= Excerpt =
((

By Joel Denker
The bountiful evergreen captivated the Jesuit priest: “It furnished food and household remedies for the poor, a refreshing beverage to the sick, a sweetmeat for tables richly served, and resin and good timber for industrial uses.” The cashew tree that excited Father J.S. Tavares on his travels through Brazil in the early 1900s is parent to the familiar nut. It also bears an unusual-looking apple—a mystery to most Westerners, but a delight to people of the tropics. Many of them throw the nut away and eagerly hold on to the apple.
The object of their affection, the cashew, is a member of the curious family of plants that includes poison ivy, as well as the mango and pistachio. All exude irritating, sometimes harmful liquids.
Native to Brazil, the cashew was known to the Tupi-Guarani Indians as acaju. They drank the invigorating juice of the apple “for the conservation of the stomach,” according to the 16th century plantation owner Gabriel Soares de Souza. “For a good breath,” he observed, they ate the nuts in the morning and fermented the apples to make a “fragrant and delicious wine.”

))

= Exercise 1 =
Set down the listing below word for word, from the line containing "Click the Kartendaten" through the end of the listing, and leave the pictures out.

= Supplied data =
((

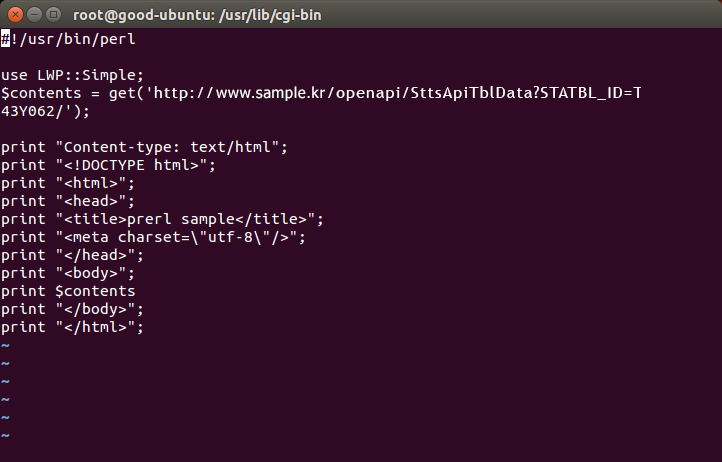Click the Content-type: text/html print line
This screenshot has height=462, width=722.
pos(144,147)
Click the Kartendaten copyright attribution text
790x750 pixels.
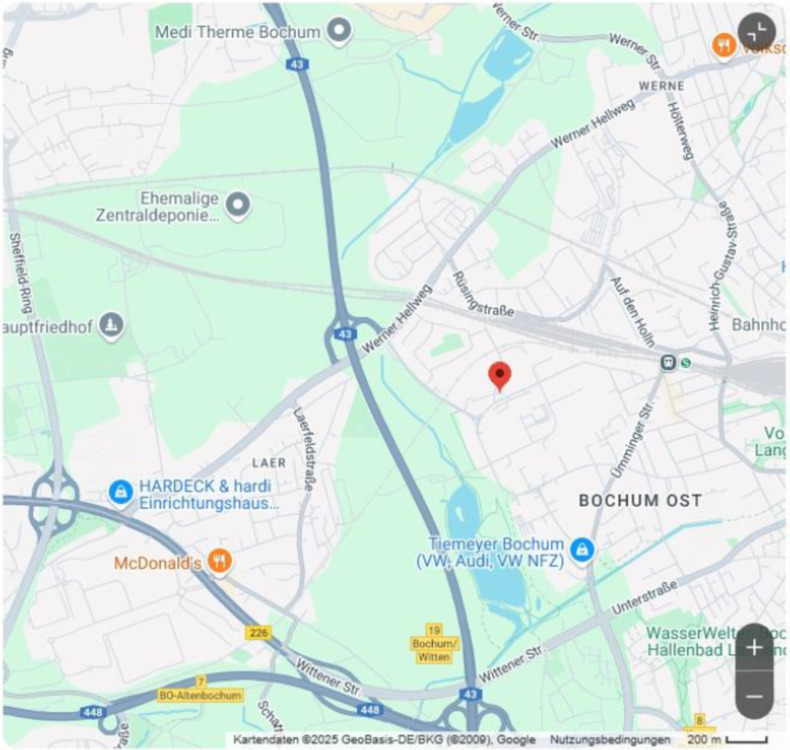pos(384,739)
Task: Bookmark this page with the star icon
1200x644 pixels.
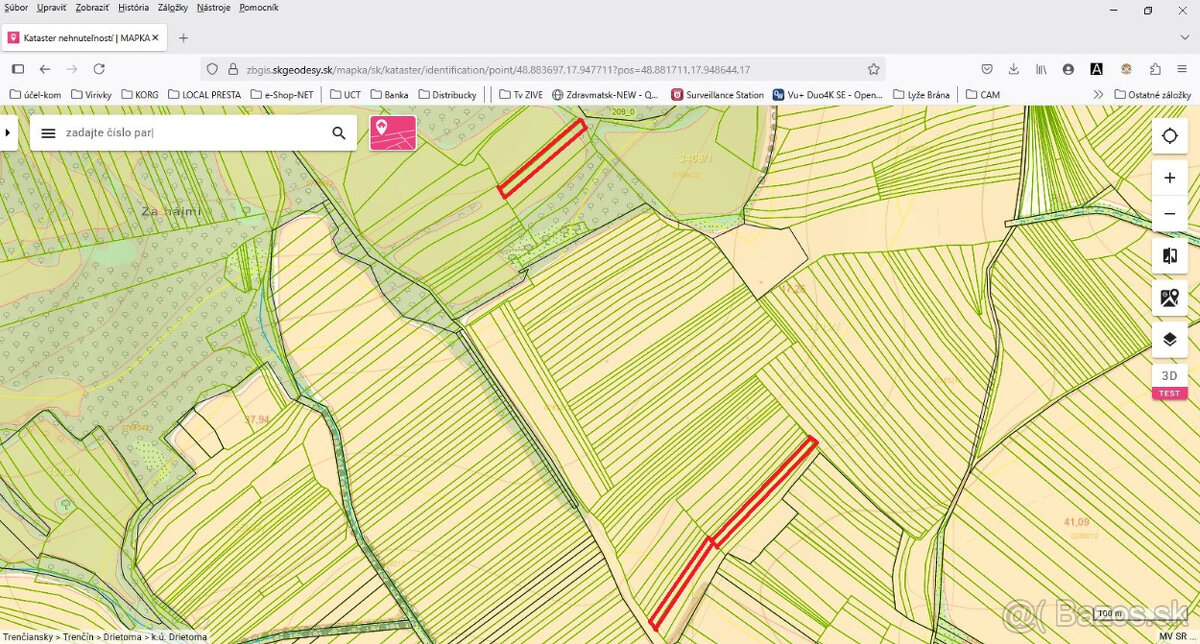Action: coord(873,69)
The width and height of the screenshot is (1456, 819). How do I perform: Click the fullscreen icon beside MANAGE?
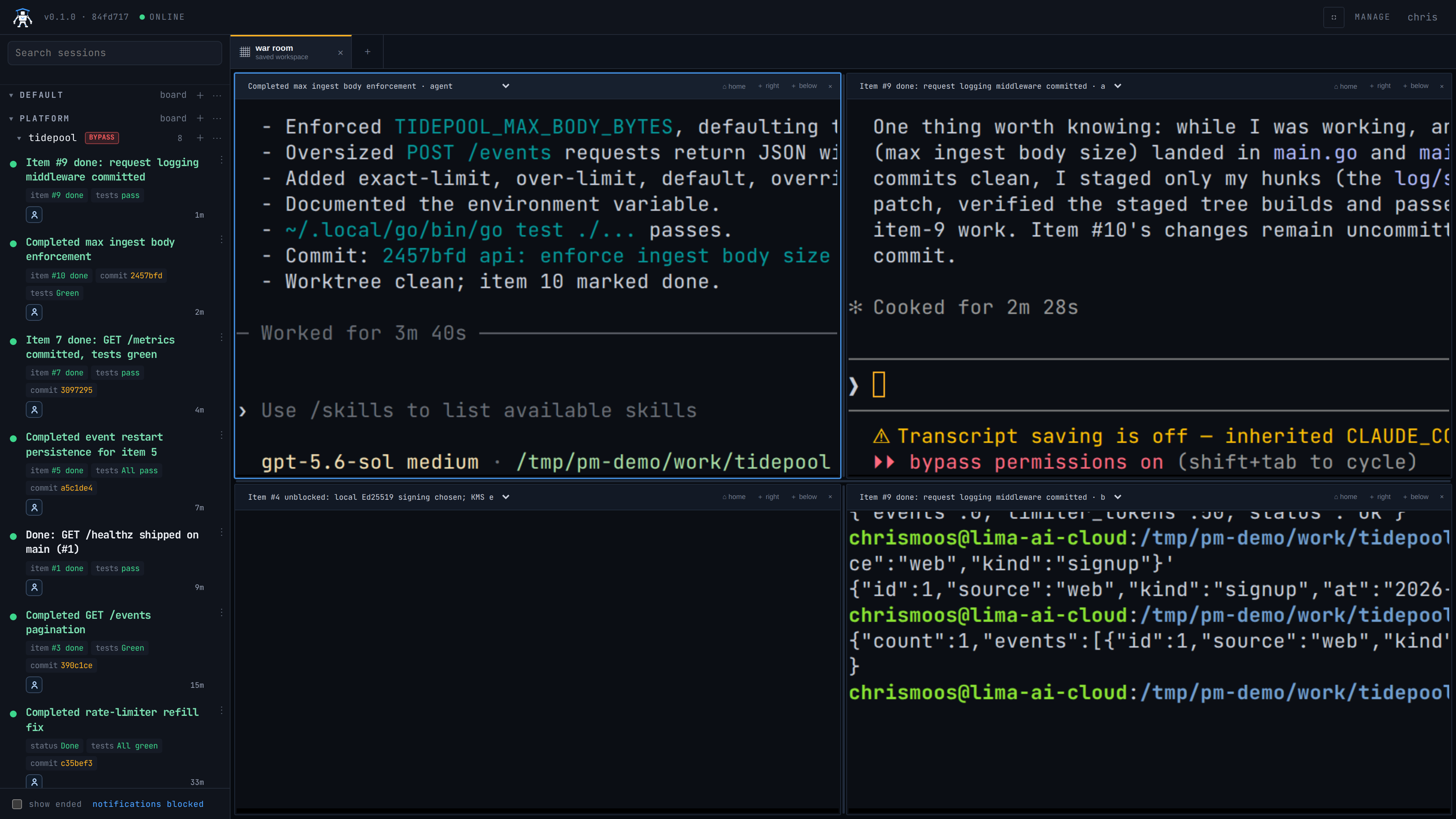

))

= Exercise 2 =
Extract word for word the part of the cashew passage that opens with the words "The object of" and closes with "sometimes harmful liquids.".

= Final answer 1 =
Click the Kartendaten copyright attribution text
790x750 pixels.
pos(384,739)
Task: Bookmark this page with the star icon
1200x644 pixels.
Action: coord(873,69)
The width and height of the screenshot is (1456, 819). How do I perform: Click the fullscreen icon beside MANAGE?

= Final answer 2 =
The object of their affection, the cashew, is a member of the curious family of plants that includes poison ivy, as well as the mango and pistachio. All exude irritating, sometimes harmful liquids.